Only one stretch of the data below is needed. Output the lines from the one with "This screenshot has width=1200, height=630." up to and including the one with "You are a GUI", exactly as they stand.

[Collection entries]

*** Begin section ***

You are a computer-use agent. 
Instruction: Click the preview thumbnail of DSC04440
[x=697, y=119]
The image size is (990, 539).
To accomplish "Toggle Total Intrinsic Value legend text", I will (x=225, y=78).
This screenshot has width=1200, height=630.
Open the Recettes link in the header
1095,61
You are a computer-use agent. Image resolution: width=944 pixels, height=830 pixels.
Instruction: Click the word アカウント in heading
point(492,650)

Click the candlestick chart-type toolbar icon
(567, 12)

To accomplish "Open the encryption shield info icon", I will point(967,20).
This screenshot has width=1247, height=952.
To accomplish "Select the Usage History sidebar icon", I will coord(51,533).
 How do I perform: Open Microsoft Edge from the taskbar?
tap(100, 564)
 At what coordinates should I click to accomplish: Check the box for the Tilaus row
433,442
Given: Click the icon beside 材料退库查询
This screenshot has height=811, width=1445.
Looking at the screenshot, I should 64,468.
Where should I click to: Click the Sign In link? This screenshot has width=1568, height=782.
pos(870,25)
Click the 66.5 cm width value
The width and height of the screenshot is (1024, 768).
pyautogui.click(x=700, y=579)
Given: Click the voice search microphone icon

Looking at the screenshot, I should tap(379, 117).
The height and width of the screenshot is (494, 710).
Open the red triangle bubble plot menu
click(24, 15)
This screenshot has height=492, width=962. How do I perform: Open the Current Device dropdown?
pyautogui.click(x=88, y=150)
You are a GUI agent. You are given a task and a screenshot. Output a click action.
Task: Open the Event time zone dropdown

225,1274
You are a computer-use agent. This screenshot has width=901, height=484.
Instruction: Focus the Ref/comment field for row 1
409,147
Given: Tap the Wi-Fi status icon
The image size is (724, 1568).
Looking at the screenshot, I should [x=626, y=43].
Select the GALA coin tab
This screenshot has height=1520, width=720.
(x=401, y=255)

*** End section ***

**ANSWER BOX:**
This screenshot has width=1200, height=630.
Open the Recettes link in the header
1095,61
You are a computer-use agent. Image resolution: width=944 pixels, height=830 pixels.
Instruction: Click the word アカウント in heading
point(492,650)

Click the candlestick chart-type toolbar icon
(567, 12)

To accomplish "Open the encryption shield info icon", I will point(967,20).
This screenshot has width=1247, height=952.
To accomplish "Select the Usage History sidebar icon", I will coord(51,533).
 How do I perform: Open Microsoft Edge from the taskbar?
tap(100, 564)
 At what coordinates should I click to accomplish: Check the box for the Tilaus row
433,442
Given: Click the icon beside 材料退库查询
This screenshot has height=811, width=1445.
Looking at the screenshot, I should 64,468.
Where should I click to: Click the Sign In link? This screenshot has width=1568, height=782.
pos(870,25)
Click the 66.5 cm width value
The width and height of the screenshot is (1024, 768).
pyautogui.click(x=700, y=579)
Given: Click the voice search microphone icon

Looking at the screenshot, I should tap(379, 117).
The height and width of the screenshot is (494, 710).
Open the red triangle bubble plot menu
click(24, 15)
This screenshot has height=492, width=962. How do I perform: Open the Current Device dropdown?
pyautogui.click(x=88, y=150)
You are a GUI agent. You are given a task and a screenshot. Output a click action.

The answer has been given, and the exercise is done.